## Assignment 2 Numpy and pandas

This assignment will contain 3 questions with details as below. The due date is October 5 (Friday), 2018 23:59PM. Each late day will result in 20% loss of total points.

### Question 1 (30 points) Numpy is fast!

Suppose we need to compute the cumulative sum of $\sum_{i=0}^n \alpha^i$ for given $\alpha$ and $n$. 

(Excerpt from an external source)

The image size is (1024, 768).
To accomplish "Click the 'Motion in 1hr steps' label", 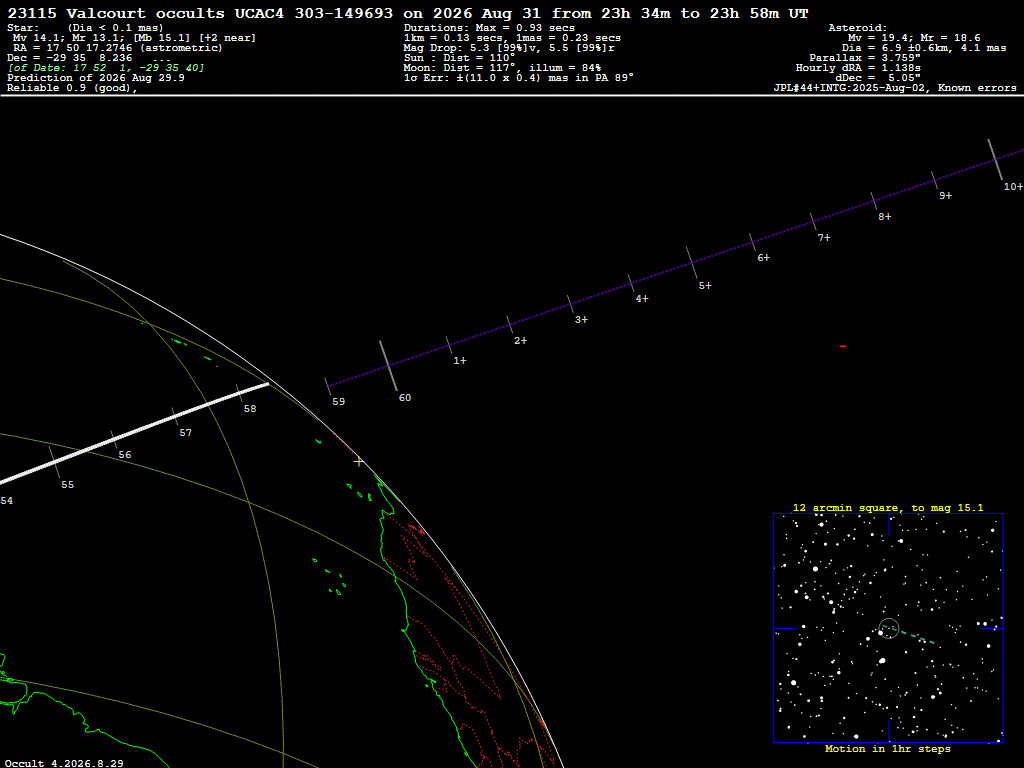I will 888,748.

For example, when $\alpha=0.5$ and $n=10$, the cumulative sum of $\sum_{i=0}^{10} 0.5^i$ returns `[1.0, 1.5, 1.75, 1.875, 1.9375, 1.96875, 1.984375, 1.9921875, 1.99609375, 1.998046875, 1.9990234375]`


As a courtesy, I implement the following function `cum_sum` that can be used to generate a list of cumulative sum when iterating through a range generator.

In [1]:
def cum_sum(alpha, n):
    current = 1.0
    sum = current
    for i in range(n):
        current = current * alpha
        sum = sum + current
    return sum 

cumsum = []
for i in range(11):
    cumsum.append(cum_sum(0.5, i))
    
print(cumsum)

[1.0, 1.5, 1.75, 1.875, 1.9375, 1.96875, 1.984375, 1.9921875, 1.99609375, 1.998046875, 1.9990234375]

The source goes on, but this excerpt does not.